Please copy, exactly as they appear below, the lines from the one containing "Switch to the 高考真题 tab" through the one containing "This screenshot has width=965, height=411.".

== Material to process ==

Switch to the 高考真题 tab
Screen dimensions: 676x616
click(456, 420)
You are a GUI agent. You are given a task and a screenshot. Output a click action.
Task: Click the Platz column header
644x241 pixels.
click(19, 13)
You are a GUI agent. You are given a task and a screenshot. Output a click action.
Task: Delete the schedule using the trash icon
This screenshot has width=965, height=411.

===
== Material to process ==

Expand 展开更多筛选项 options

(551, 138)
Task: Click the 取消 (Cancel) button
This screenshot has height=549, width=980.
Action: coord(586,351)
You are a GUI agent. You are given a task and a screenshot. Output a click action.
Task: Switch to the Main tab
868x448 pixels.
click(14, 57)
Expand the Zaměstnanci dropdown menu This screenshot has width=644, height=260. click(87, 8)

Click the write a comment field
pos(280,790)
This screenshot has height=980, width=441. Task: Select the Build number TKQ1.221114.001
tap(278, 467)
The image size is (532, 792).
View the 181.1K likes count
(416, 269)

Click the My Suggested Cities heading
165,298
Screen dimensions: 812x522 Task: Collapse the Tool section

===

§ Your solution:
Switch to the 高考真题 tab
Screen dimensions: 676x616
click(456, 420)
You are a GUI agent. You are given a task and a screenshot. Output a click action.
Task: Click the Platz column header
644x241 pixels.
click(19, 13)
You are a GUI agent. You are given a task and a screenshot. Output a click action.
Task: Delete the schedule using the trash icon
This screenshot has width=965, height=411.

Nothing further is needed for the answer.